LG U+は8月9日、Broadcomと共同で、Wi-Fi 8プラットフォームを用いたホームネットワークの自動復旧技術を実証したと発表した。家庭用ルーター上でエッジAIが通信品質を解析し、障害の予兆検知や設定の最適化を行うのが特徴だ。

今回の実証では、クラウドサーバー上ではなく家庭用ルーター側でAIが直接ネットワークの状態を分析・最適化するエッジAI技術を適用した。

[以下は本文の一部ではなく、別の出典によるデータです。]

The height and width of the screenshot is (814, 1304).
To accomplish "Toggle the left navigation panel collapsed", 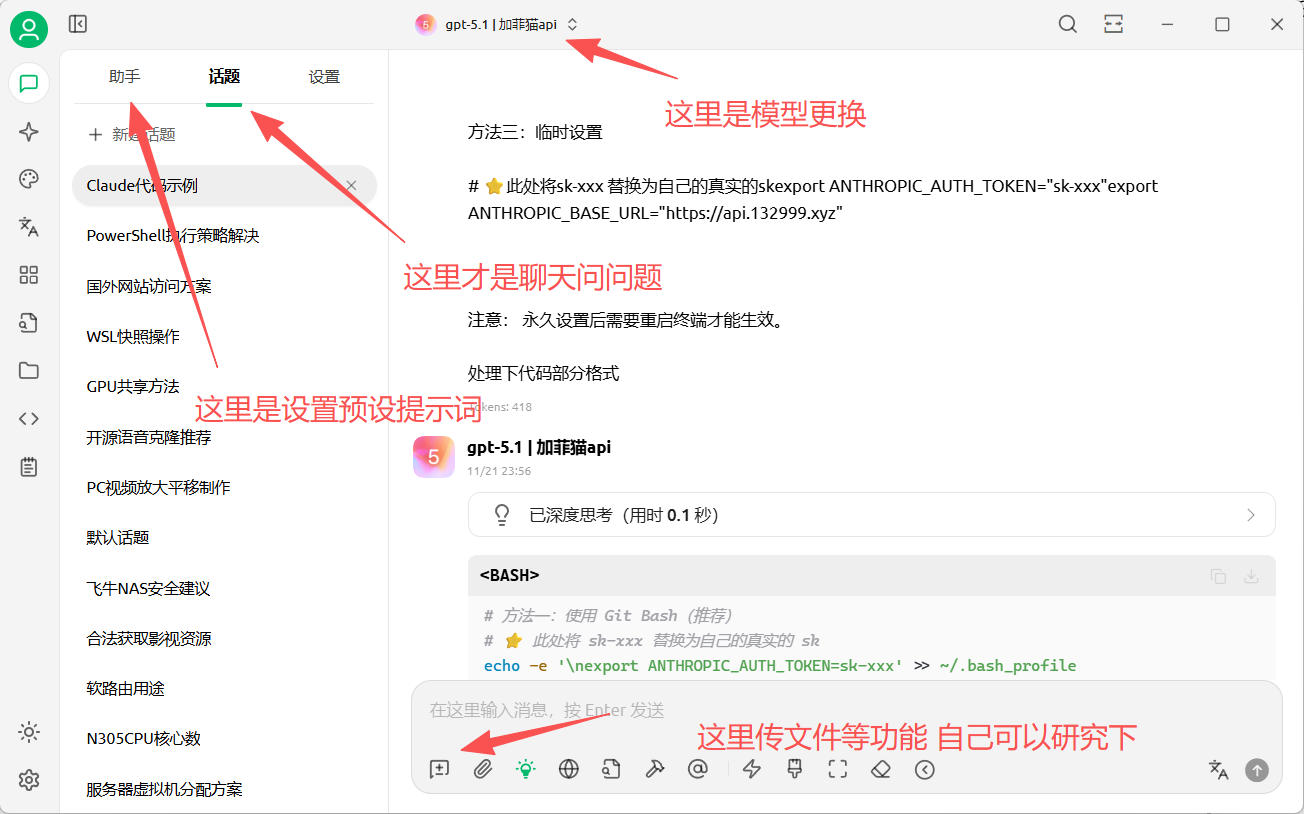I will [77, 23].
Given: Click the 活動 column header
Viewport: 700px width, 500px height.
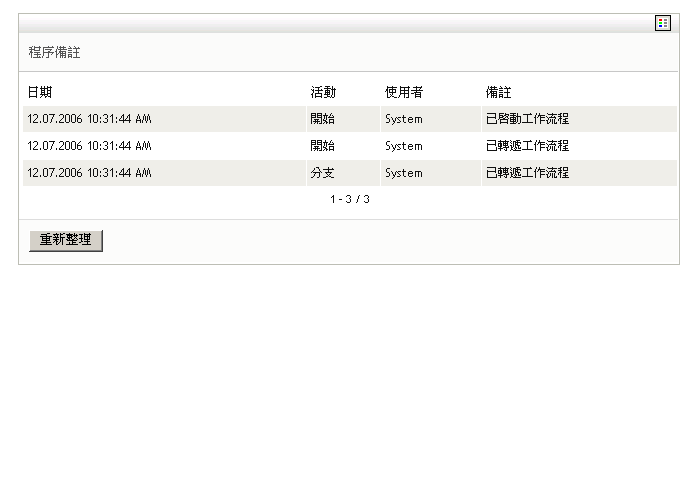Looking at the screenshot, I should pos(323,93).
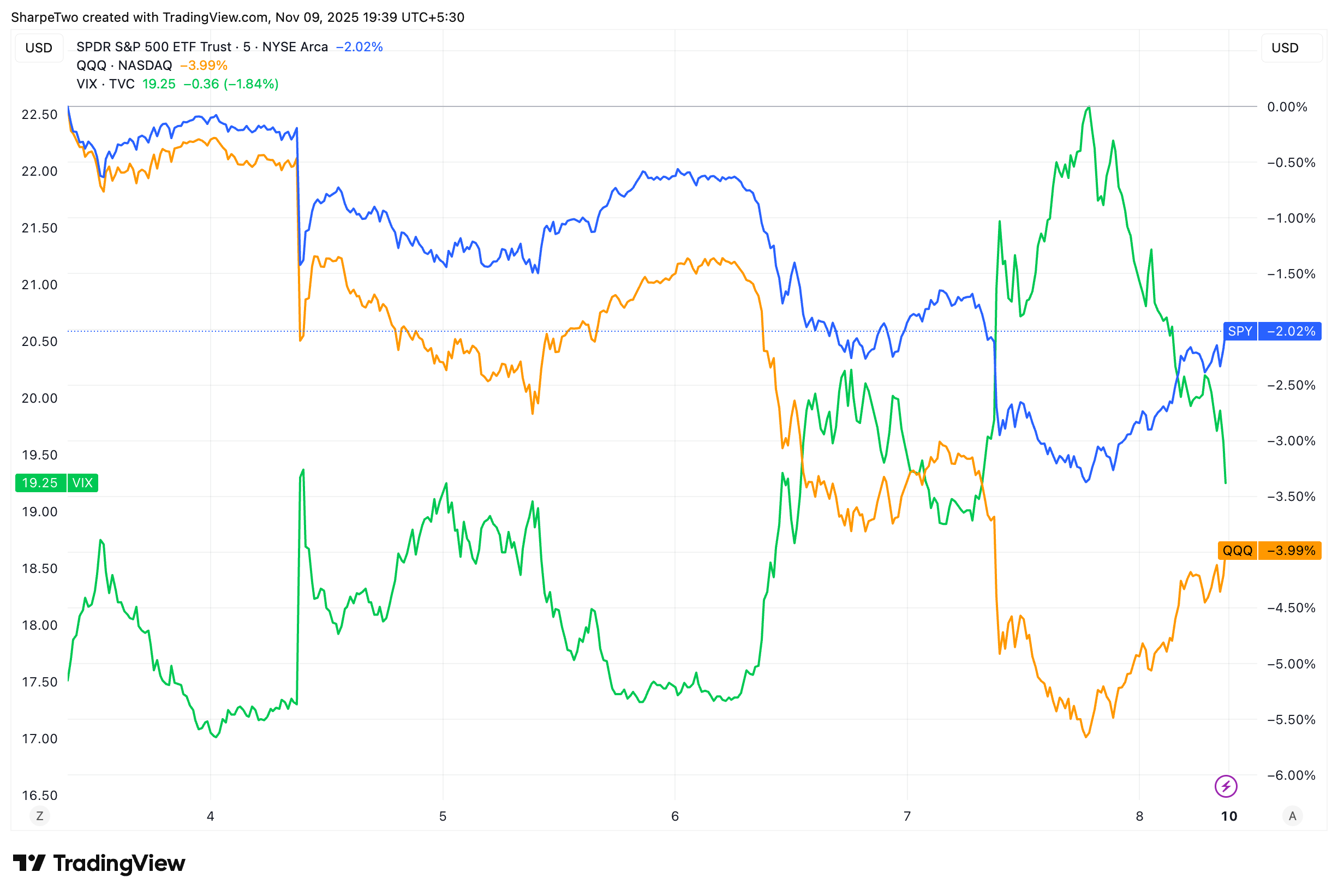Click the −6.00% level on percent axis
Image resolution: width=1338 pixels, height=896 pixels.
(x=1291, y=775)
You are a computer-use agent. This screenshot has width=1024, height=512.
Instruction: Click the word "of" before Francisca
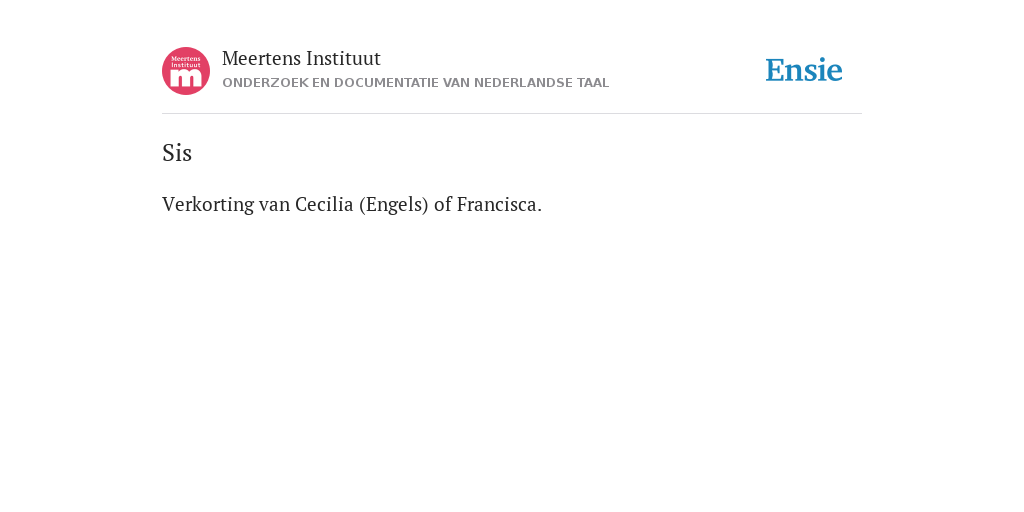point(443,204)
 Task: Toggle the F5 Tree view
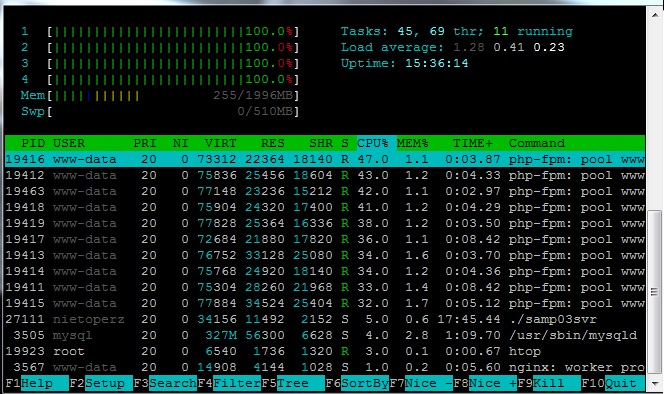click(293, 383)
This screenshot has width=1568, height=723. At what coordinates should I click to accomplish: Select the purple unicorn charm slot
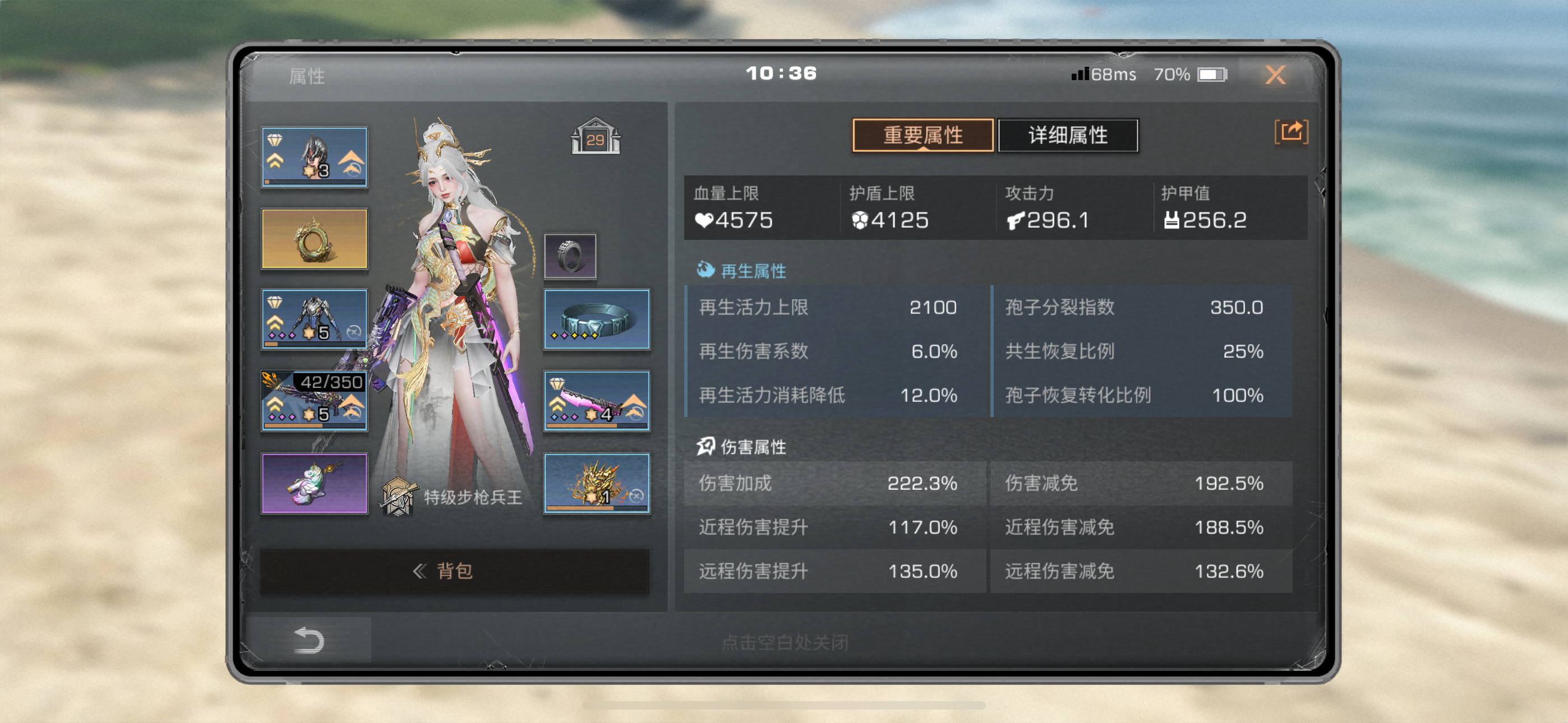(315, 483)
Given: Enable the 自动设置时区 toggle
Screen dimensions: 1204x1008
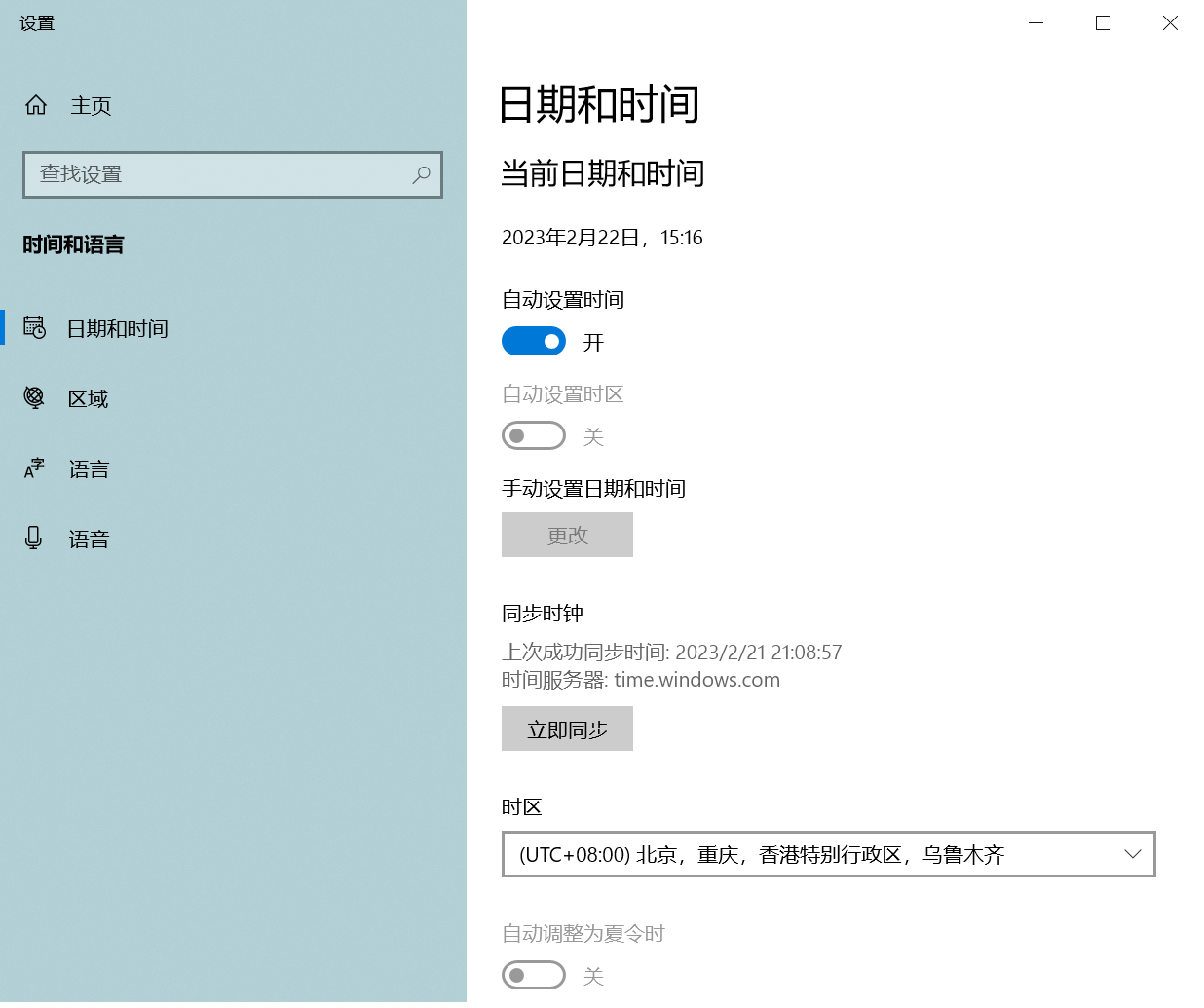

Broadcomは、AI処理を支援するNPUを搭載したWi-Fi 8プラットフォームを提供した。LG U+は、これまでクラウドで運用していたネットワーク品質予測AIモデルを、ルーター上で動作可能な形に軽量化した。

両社によると、実証ではAIがルーターでネットワーク品質データをリアルタイムに分析し、障害の予兆を事前に検知できることを確認した。通信品質の低下が予測される場合には、ネットワーク設定を最適化して自動復旧を行い、サービス品質を維持できるという。

LG U+は今回の実証について、ルーターを単なるインターネット接続機器にとどめず、AIベースの品質管理基盤へ進化させる可能性を示したと説明している。生成AI、XR、クラウドゲーム、超高精細IPTVなど、安定したネットワークを必要とするサービスが増えるなか、関連技術の活用も広がるとみている。

今後は、Wi-Fi 8環境においてAIがネットワークを安定的に管理できるよう、関連技術の検証と高度化を継続する計画だ。

LG U+コンシューマーサービス開発ラボのイ・ジンヒョク常務は、「今回の実証は、AIをネットワーク機器の内部で直接動作させるエッジAI技術の可能性を確認した成果だ。グローバル技術パートナーとの協力を拡大し、関連技術の高度化を進めていく」とコメントした。

Broadcom Koreaで無線ブロードバンド営業を統括するシン・ナムスン専務は、「Broadcomは次世代ホームネットワークの革新を支える技術パートナーとして、LG U+との協力を拡大していく」と述べた。